Meteo: El Niño" in arrivo, esperti mondiali, è prevista un'Estate di temperature record
• Un 2023 all’insegna del calore: le previsioni per i prossimi mesi
• Le conseguenze del riscaldamento globale: salute, risorse idriche e sicurezza alimentare
• L’Accordo di Parigi e il calo del reddito globale
• Il fenomeno “El Niño” e le sue ripercussioni sul clima globale
Meteo estremo nel nostro Pianeta. L’accelerazione del riscaldamento globale sta raggiungendo nuovi massimi. L’anno con le temperature più alte mai registrate scientificamente è stato il 2016, un periodo in cui la temperatura delle acque degli oceani ha superato la media di 3°C. Tuttavia, tutti gli anni compresi tra il 2015 e il 2022 hanno documentato un clima eccezionalmente caldo. Questi dati sono confermati dalla World Meteorological Organization.
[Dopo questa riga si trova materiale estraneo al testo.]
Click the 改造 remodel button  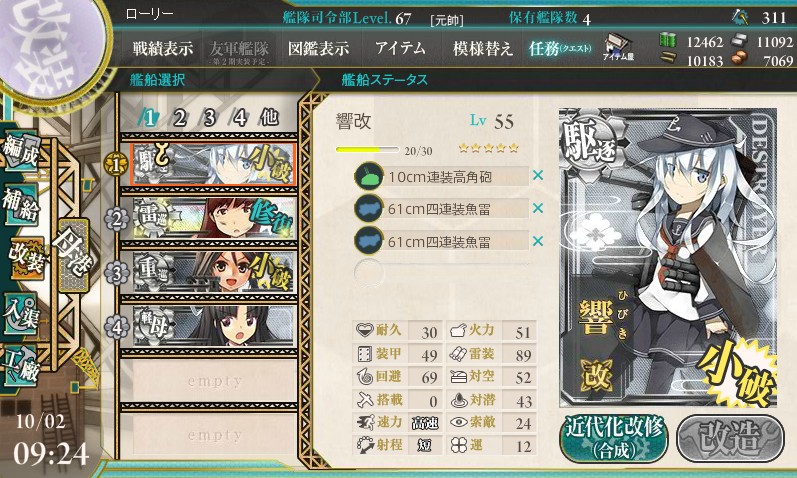[x=730, y=438]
Un 2023 all’insegna del calore: le previsioni per i prossimi mesi
Nel corso del 2023 c’è una possibilità del 60% di superare i record precedenti a giugno, del 70% a luglio e dell’80% ad agosto. Questo è dovuto alla combinazione di un “El Niño” estremamente forte e del surriscaldamento terrestre causato da un costante aumento delle concentrazioni di gas serra, come spiegato da Giorgio Mottironi, Chief Analyst del GreenVestingForum e Special Assistant to the Secretary-General for Environmental and Scientific Affairs dell’Organizzazione Mondiale per le Relazioni Internazionali (WOIR).
Le conseguenze del riscaldamento globale: salute, risorse idriche e sicurezza alimentare
Quest’anno potrebbe dunque diventare il più caldo mai registrato, e c’è una probabilità significativa che vedremo un nuovo record anche nel 2024. La prossima stagione, a partire già da giugno 2023, vedrà temperature che supereranno ampiamente la media, con un aumento compreso tra +1°C e +2°C in gran parte dell’Europa, Italia compresa.
L’Accordo di Parigi e il calo del reddito globale
Supereremo la soglia di 1,5°C stabilita dall’Accordo di Parigi con maggiore frequenza, e ciò avrà conseguenze significative sulla salute delle persone, sulle risorse idriche, sulla sicurezza alimentare e sulle migrazioni climatiche, innescando una serie di effetti a catena.
Il fenomeno “El Niño” e le sue ripercussioni sul clima globale
“El Niño” è un fenomeno climatico che si verifica quando le acque del Pacifico tropicale centrale e orientale si riscaldano fino alle coste del Perù e dell’Ecuador. Questo avviene con un intervallo di 2-7 anni, dura da 9 a 12 mesi e causa ondate di calore, siccità e inondazioni in diverse aree del mondo. Tuttavia, anche la durata può essere alterata dai cambiamenti del clima.
Infatti, la situazione si complica ulteriormente a causa del cambiamento climatico antropico che porta le temperature globali in territori finora inesplorati.
L’arrivo dell'”El Niño” insieme al continuo riscaldamento globale potrebbe portarci verso un’estate record. È fondamentale monitorare costantemente le previsioni e adottare comportamenti responsabili per mitigare l’impatto di questi fenomeni sul nostro pianeta.
Il clima del nostro pianeta sta diventando sempre più caldo. L’anno più caldo di sempre è stato il 2016, ma gli anni dal 2015 al 2022 sono stati tutti molto caldi. Nel 2023 c’è una grande possibilità che il caldo superi i record precedenti, soprattutto in estate. Questo è dovuto a un fenomeno chiamato “El Niño” e all’aumento dei gas serra nell’aria. Questo riscaldamento ha effetti importanti sulla nostra salute, sulle risorse d’acqua, sul cibo disponibile e sul movimento delle persone. “El Niño” è un evento naturale che riscalda l’acqua del Pacifico e può causare caldo estremo, siccità e inondazioni. Tuttavia, i cambiamenti climatici causati dall’uomo stanno rendendo le cose peggiori. Potrebbe essere che quest’anno e il prossimo siano i più caldi mai registrati, quindi dobbiamo essere pronti e cercare di limitare i danni al nostro pianeta.